▶ **The task**
The entire set of lines below should be copied exactly.

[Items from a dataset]
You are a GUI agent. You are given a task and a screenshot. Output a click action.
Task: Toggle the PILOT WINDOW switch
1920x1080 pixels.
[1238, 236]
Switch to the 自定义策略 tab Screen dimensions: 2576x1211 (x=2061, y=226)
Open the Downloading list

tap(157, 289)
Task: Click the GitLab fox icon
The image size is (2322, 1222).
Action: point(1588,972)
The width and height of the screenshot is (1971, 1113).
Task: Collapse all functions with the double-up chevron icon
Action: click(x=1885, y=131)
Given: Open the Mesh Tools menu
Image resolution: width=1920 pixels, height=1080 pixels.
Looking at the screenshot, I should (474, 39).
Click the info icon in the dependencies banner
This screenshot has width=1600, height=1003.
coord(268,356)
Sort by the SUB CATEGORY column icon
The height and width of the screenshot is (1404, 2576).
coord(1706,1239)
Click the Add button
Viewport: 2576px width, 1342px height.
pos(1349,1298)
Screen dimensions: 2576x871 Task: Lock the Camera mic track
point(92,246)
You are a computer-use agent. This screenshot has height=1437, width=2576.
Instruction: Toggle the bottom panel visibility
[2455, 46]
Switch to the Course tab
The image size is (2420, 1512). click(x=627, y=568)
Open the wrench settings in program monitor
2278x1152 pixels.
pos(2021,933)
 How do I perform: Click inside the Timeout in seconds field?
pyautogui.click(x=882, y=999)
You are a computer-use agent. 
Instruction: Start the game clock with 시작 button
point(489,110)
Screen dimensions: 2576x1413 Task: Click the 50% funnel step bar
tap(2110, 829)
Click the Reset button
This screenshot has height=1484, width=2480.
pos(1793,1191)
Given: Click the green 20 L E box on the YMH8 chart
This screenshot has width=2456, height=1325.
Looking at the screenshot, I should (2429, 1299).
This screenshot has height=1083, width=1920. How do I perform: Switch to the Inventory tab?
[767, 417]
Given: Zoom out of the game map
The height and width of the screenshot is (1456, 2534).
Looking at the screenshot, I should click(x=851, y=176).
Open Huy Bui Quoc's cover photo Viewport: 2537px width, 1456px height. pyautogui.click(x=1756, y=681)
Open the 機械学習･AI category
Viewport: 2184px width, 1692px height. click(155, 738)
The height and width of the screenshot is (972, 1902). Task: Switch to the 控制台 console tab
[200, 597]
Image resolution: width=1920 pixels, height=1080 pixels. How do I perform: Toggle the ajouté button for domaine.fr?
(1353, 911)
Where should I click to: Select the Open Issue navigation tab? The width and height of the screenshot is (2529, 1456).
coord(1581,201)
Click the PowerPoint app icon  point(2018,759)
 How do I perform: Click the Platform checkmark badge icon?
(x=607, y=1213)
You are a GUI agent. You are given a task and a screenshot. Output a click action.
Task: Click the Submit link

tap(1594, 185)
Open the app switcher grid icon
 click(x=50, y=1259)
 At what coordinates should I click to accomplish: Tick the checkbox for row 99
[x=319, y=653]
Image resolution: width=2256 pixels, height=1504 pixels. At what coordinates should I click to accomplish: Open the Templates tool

▶ **Response area**
You are a GUI agent. You are given a task and a screenshot. Output a click action.
Task: Toggle the PILOT WINDOW switch
1920x1080 pixels.
[1238, 236]
Switch to the 自定义策略 tab Screen dimensions: 2576x1211 (x=2061, y=226)
Open the Downloading list

tap(157, 289)
Task: Click the GitLab fox icon
The image size is (2322, 1222).
Action: point(1588,972)
The width and height of the screenshot is (1971, 1113).
Task: Collapse all functions with the double-up chevron icon
Action: click(x=1885, y=131)
Given: Open the Mesh Tools menu
Image resolution: width=1920 pixels, height=1080 pixels.
Looking at the screenshot, I should (474, 39).
Click the info icon in the dependencies banner
This screenshot has width=1600, height=1003.
coord(268,356)
Sort by the SUB CATEGORY column icon
The height and width of the screenshot is (1404, 2576).
coord(1706,1239)
Click the Add button
Viewport: 2576px width, 1342px height.
pos(1349,1298)
Screen dimensions: 2576x871 Task: Lock the Camera mic track
point(92,246)
You are a computer-use agent. This screenshot has height=1437, width=2576.
Instruction: Toggle the bottom panel visibility
[2455, 46]
Switch to the Course tab
The image size is (2420, 1512). click(x=627, y=568)
Open the wrench settings in program monitor
2278x1152 pixels.
pos(2021,933)
 How do I perform: Click inside the Timeout in seconds field?
pyautogui.click(x=882, y=999)
You are a computer-use agent. 
Instruction: Start the game clock with 시작 button
point(489,110)
Screen dimensions: 2576x1413 Task: Click the 50% funnel step bar
tap(2110, 829)
Click the Reset button
This screenshot has height=1484, width=2480.
pos(1793,1191)
Given: Click the green 20 L E box on the YMH8 chart
This screenshot has width=2456, height=1325.
Looking at the screenshot, I should (2429, 1299).
This screenshot has height=1083, width=1920. How do I perform: Switch to the Inventory tab?
[767, 417]
Given: Zoom out of the game map
The height and width of the screenshot is (1456, 2534).
Looking at the screenshot, I should click(x=851, y=176).
Open Huy Bui Quoc's cover photo Viewport: 2537px width, 1456px height. pyautogui.click(x=1756, y=681)
Open the 機械学習･AI category
Viewport: 2184px width, 1692px height. click(155, 738)
The height and width of the screenshot is (972, 1902). Task: Switch to the 控制台 console tab
[200, 597]
Image resolution: width=1920 pixels, height=1080 pixels. How do I perform: Toggle the ajouté button for domaine.fr?
(1353, 911)
Where should I click to: Select the Open Issue navigation tab? The width and height of the screenshot is (2529, 1456).
coord(1581,201)
Click the PowerPoint app icon  point(2018,759)
 How do I perform: Click the Platform checkmark badge icon?
(x=607, y=1213)
You are a GUI agent. You are given a task and a screenshot. Output a click action.
Task: Click the Submit link

tap(1594, 185)
Open the app switcher grid icon
 click(x=50, y=1259)
 At what coordinates should I click to accomplish: Tick the checkbox for row 99
[x=319, y=653]
Image resolution: width=2256 pixels, height=1504 pixels. At what coordinates should I click to accomplish: Open the Templates tool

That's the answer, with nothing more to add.